• Do this
Render every line of the records below as a JSON list of strings, one string for each line and no entries for blank lines.

• Excerpted data
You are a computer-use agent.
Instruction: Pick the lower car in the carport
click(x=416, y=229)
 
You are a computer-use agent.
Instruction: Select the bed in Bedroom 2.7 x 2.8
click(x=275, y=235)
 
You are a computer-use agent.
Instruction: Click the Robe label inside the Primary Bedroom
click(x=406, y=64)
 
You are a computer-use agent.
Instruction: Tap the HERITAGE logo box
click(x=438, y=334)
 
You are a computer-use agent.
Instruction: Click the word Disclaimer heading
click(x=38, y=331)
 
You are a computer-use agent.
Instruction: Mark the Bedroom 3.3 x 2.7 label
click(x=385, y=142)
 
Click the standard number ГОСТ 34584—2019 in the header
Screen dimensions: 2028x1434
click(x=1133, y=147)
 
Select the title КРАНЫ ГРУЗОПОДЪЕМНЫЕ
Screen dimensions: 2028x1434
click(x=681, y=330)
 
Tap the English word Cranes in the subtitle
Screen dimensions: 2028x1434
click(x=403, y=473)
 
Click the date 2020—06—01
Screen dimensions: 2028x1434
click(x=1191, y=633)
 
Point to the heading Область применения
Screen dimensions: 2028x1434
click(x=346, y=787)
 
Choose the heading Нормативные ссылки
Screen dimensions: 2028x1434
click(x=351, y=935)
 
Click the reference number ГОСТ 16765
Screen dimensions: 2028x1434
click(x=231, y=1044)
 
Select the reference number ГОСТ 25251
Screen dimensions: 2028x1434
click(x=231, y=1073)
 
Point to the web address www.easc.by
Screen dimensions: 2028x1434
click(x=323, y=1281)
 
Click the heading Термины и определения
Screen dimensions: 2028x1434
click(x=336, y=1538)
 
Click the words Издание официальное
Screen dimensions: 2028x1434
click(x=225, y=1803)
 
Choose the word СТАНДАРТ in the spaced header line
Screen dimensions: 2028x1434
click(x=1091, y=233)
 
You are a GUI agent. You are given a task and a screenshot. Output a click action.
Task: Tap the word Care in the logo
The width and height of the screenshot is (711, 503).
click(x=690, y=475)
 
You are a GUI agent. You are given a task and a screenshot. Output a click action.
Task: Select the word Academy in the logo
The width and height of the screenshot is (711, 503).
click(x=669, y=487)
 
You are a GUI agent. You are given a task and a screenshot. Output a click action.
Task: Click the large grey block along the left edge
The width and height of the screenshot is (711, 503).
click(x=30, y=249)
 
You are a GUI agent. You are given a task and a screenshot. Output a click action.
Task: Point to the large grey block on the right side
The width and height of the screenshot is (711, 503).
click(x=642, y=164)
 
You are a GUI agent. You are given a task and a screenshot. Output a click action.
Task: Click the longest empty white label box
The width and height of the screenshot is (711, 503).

• Written response
[
  "You are a computer-use agent.",
  "Instruction: Pick the lower car in the carport",
  "click(x=416, y=229)",
  "You are a computer-use agent.",
  "Instruction: Select the bed in Bedroom 2.7 x 2.8",
  "click(x=275, y=235)",
  "You are a computer-use agent.",
  "Instruction: Click the Robe label inside the Primary Bedroom",
  "click(x=406, y=64)",
  "You are a computer-use agent.",
  "Instruction: Tap the HERITAGE logo box",
  "click(x=438, y=334)",
  "You are a computer-use agent.",
  "Instruction: Click the word Disclaimer heading",
  "click(x=38, y=331)",
  "You are a computer-use agent.",
  "Instruction: Mark the Bedroom 3.3 x 2.7 label",
  "click(x=385, y=142)",
  "Click the standard number ГОСТ 34584—2019 in the header",
  "Screen dimensions: 2028x1434",
  "click(x=1133, y=147)",
  "Select the title КРАНЫ ГРУЗОПОДЪЕМНЫЕ",
  "Screen dimensions: 2028x1434",
  "click(x=681, y=330)",
  "Tap the English word Cranes in the subtitle",
  "Screen dimensions: 2028x1434",
  "click(x=403, y=473)",
  "Click the date 2020—06—01",
  "Screen dimensions: 2028x1434",
  "click(x=1191, y=633)",
  "Point to the heading Область применения",
  "Screen dimensions: 2028x1434",
  "click(x=346, y=787)",
  "Choose the heading Нормативные ссылки",
  "Screen dimensions: 2028x1434",
  "click(x=351, y=935)",
  "Click the reference number ГОСТ 16765",
  "Screen dimensions: 2028x1434",
  "click(x=231, y=1044)",
  "Select the reference number ГОСТ 25251",
  "Screen dimensions: 2028x1434",
  "click(x=231, y=1073)",
  "Point to the web address www.easc.by",
  "Screen dimensions: 2028x1434",
  "click(x=323, y=1281)",
  "Click the heading Термины и определения",
  "Screen dimensions: 2028x1434",
  "click(x=336, y=1538)",
  "Click the words Издание официальное",
  "Screen dimensions: 2028x1434",
  "click(x=225, y=1803)",
  "Choose the word СТАНДАРТ in the spaced header line",
  "Screen dimensions: 2028x1434",
  "click(x=1091, y=233)",
  "You are a GUI agent. You are given a task and a screenshot. Output a click action.",
  "Task: Tap the word Care in the logo",
  "The width and height of the screenshot is (711, 503).",
  "click(x=690, y=475)",
  "You are a GUI agent. You are given a task and a screenshot. Output a click action.",
  "Task: Select the word Academy in the logo",
  "The width and height of the screenshot is (711, 503).",
  "click(x=669, y=487)",
  "You are a GUI agent. You are given a task and a screenshot. Output a click action.",
  "Task: Click the large grey block along the left edge",
  "The width and height of the screenshot is (711, 503).",
  "click(x=30, y=249)",
  "You are a GUI agent. You are given a task and a screenshot. Output a click action.",
  "Task: Point to the large grey block on the right side",
  "The width and height of the screenshot is (711, 503).",
  "click(x=642, y=164)",
  "You are a GUI agent. You are given a task and a screenshot. Output a click action.",
  "Task: Click the longest empty white label box",
  "The width and height of the screenshot is (711, 503)."
]